La licenziano perché è grassa: «Attendo le scuse del negozio»
Acquisti in un negozio (foto d’archivio)

La donna licenziata per il peso chiede le scuse del negozio

La vicenda denunciata dal Cittadino è diventata un caso nazionale

«Adesso voglio solo le scuse del negozio». A parlare è Arianna Marchi, la 29enne di Lodi licenziata dopo un solo giorno di lavoro perché troppo grassa. Il suo appello, lanciato dalle colonne del «Cittadino», nell’edizione di sabato e domenica, è stato ripreso poi dalla stampa nazionale e ha fatto il giro del web. «Mi hanno chiamata anche le Tv - commenta la giovane -, ma al momento preferisco aspettare. Attendo le scuse di Pittarello. Se non arriveranno allora mi comporterò diversamente».

La 29enne racconta la sua vicenda: «Avevo siglato un contratto da martedì a domenica, per 24 ore, per 8 euro e 77 lordi all’ora. Il primo giorno per tutto il pomeriggio ho messo a posto le scarpe. Quindici minuti dopo la fine del turno di lavoro, l’operatrice dell’agenzia interinale mi ha chiamata. Mi ha spiegato che l’azienda mi aveva giudicata non abbastanza leggera. Non avrei potuto scaricare i camion. Assurdo».

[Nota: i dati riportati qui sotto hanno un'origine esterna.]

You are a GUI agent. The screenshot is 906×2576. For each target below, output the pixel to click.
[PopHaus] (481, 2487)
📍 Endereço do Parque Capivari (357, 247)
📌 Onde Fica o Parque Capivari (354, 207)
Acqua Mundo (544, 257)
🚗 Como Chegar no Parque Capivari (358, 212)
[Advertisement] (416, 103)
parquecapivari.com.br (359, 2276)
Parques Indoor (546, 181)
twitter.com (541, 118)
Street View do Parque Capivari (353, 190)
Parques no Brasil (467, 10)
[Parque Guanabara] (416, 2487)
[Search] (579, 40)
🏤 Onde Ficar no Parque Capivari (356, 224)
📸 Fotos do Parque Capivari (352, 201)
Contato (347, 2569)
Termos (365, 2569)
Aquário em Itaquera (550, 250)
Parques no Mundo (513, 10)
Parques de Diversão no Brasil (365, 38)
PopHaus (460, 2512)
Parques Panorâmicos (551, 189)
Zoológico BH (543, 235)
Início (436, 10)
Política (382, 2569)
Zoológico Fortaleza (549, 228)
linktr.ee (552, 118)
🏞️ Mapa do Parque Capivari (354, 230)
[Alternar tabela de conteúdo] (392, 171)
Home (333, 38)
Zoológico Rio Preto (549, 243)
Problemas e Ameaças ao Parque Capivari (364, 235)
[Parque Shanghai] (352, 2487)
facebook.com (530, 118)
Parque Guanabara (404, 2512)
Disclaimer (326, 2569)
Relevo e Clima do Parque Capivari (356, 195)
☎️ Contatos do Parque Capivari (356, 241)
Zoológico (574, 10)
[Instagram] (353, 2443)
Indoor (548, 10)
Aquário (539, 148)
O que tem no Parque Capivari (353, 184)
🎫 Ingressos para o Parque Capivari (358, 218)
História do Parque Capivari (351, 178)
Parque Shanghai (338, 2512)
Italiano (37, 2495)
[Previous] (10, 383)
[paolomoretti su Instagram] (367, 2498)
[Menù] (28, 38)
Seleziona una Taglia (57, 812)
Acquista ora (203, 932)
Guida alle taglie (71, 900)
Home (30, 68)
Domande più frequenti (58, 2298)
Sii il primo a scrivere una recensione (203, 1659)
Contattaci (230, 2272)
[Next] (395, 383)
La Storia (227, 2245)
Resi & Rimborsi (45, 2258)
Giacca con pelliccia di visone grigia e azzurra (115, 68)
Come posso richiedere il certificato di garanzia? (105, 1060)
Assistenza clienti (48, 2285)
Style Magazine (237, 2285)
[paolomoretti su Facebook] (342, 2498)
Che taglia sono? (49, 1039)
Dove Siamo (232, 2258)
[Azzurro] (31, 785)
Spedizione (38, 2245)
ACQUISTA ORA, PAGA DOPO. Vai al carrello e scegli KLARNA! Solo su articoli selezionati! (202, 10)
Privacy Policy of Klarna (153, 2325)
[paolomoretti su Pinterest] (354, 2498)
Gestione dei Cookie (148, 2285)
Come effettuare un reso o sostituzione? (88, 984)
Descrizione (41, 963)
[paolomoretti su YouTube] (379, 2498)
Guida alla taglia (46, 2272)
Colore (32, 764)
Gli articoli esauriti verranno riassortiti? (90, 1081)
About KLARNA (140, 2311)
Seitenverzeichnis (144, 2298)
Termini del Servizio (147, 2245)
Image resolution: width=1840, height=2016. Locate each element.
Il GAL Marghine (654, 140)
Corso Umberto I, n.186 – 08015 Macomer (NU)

«È la prima volta che mi capita di sentire di una vicenda così - commenta Isacco Galuzzi, direttore di Confcommercio Lodi -, l’aspetto estetico non deve essere determinante o discriminate nelle valutazioni di chi assume, nemmeno nei negozi di scarpe e abbigliamento. Le valutazioni vanno fatte sulle capacità lavorative, non sugli aspetti fisici».

Dopo aver letto il suo caso, ad intervenire è stata anche Daniela Ramaioli: «Anche a me - dice - è successa la stessa cosa che è capitata ad Arianna, nello stesso negozio».